→ Task to complete
Exact duplicates of all the records are needed.

===

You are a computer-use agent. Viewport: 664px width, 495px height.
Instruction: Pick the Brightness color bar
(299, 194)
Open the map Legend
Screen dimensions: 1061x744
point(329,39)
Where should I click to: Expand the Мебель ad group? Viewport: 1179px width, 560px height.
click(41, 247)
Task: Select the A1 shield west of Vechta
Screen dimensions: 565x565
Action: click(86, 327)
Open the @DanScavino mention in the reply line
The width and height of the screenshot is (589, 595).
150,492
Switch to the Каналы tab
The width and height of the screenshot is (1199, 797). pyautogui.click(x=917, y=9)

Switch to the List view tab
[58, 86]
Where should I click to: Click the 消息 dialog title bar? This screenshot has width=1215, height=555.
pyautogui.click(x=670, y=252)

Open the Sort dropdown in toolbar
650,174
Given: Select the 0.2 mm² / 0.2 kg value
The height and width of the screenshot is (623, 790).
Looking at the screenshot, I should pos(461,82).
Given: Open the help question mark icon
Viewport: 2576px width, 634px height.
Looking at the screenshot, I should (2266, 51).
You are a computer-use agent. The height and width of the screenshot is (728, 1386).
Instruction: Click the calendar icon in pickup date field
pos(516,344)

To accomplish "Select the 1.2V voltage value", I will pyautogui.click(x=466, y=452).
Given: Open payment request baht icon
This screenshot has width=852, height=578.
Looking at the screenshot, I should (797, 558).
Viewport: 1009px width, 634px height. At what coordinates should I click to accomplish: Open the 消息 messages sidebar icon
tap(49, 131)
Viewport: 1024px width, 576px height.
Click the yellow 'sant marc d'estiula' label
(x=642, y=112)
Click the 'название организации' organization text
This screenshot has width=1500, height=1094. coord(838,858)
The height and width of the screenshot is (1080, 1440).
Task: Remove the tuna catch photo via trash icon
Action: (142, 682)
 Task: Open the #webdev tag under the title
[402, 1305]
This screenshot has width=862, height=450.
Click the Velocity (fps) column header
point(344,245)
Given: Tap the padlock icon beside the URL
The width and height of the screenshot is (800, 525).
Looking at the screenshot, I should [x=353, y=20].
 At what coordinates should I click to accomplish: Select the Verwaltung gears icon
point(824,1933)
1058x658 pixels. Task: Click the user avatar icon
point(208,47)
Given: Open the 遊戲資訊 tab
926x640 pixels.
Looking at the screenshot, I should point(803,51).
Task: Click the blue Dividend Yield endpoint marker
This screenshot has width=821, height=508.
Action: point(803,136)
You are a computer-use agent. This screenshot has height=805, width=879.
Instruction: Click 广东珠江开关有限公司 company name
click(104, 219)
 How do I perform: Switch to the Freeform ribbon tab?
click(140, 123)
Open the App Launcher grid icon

===

→ Response area
You are a computer-use agent. Viewport: 664px width, 495px height.
Instruction: Pick the Brightness color bar
(299, 194)
Open the map Legend
Screen dimensions: 1061x744
point(329,39)
Where should I click to: Expand the Мебель ad group? Viewport: 1179px width, 560px height.
click(41, 247)
Task: Select the A1 shield west of Vechta
Screen dimensions: 565x565
Action: click(86, 327)
Open the @DanScavino mention in the reply line
The width and height of the screenshot is (589, 595).
150,492
Switch to the Каналы tab
The width and height of the screenshot is (1199, 797). pyautogui.click(x=917, y=9)

Switch to the List view tab
[58, 86]
Where should I click to: Click the 消息 dialog title bar? This screenshot has width=1215, height=555.
pyautogui.click(x=670, y=252)

Open the Sort dropdown in toolbar
650,174
Given: Select the 0.2 mm² / 0.2 kg value
The height and width of the screenshot is (623, 790).
Looking at the screenshot, I should pos(461,82).
Given: Open the help question mark icon
Viewport: 2576px width, 634px height.
Looking at the screenshot, I should (2266, 51).
You are a computer-use agent. The height and width of the screenshot is (728, 1386).
Instruction: Click the calendar icon in pickup date field
pos(516,344)

To accomplish "Select the 1.2V voltage value", I will pyautogui.click(x=466, y=452).
Given: Open payment request baht icon
This screenshot has width=852, height=578.
Looking at the screenshot, I should (797, 558).
Viewport: 1009px width, 634px height. At what coordinates should I click to accomplish: Open the 消息 messages sidebar icon
tap(49, 131)
Viewport: 1024px width, 576px height.
Click the yellow 'sant marc d'estiula' label
(x=642, y=112)
Click the 'название организации' organization text
This screenshot has width=1500, height=1094. coord(838,858)
The height and width of the screenshot is (1080, 1440).
Task: Remove the tuna catch photo via trash icon
Action: (142, 682)
 Task: Open the #webdev tag under the title
[402, 1305]
This screenshot has width=862, height=450.
Click the Velocity (fps) column header
point(344,245)
Given: Tap the padlock icon beside the URL
The width and height of the screenshot is (800, 525).
Looking at the screenshot, I should [x=353, y=20].
 At what coordinates should I click to accomplish: Select the Verwaltung gears icon
point(824,1933)
1058x658 pixels. Task: Click the user avatar icon
point(208,47)
Given: Open the 遊戲資訊 tab
926x640 pixels.
Looking at the screenshot, I should point(803,51).
Task: Click the blue Dividend Yield endpoint marker
This screenshot has width=821, height=508.
Action: point(803,136)
You are a computer-use agent. This screenshot has height=805, width=879.
Instruction: Click 广东珠江开关有限公司 company name
click(104, 219)
 How do I perform: Switch to the Freeform ribbon tab?
click(140, 123)
Open the App Launcher grid icon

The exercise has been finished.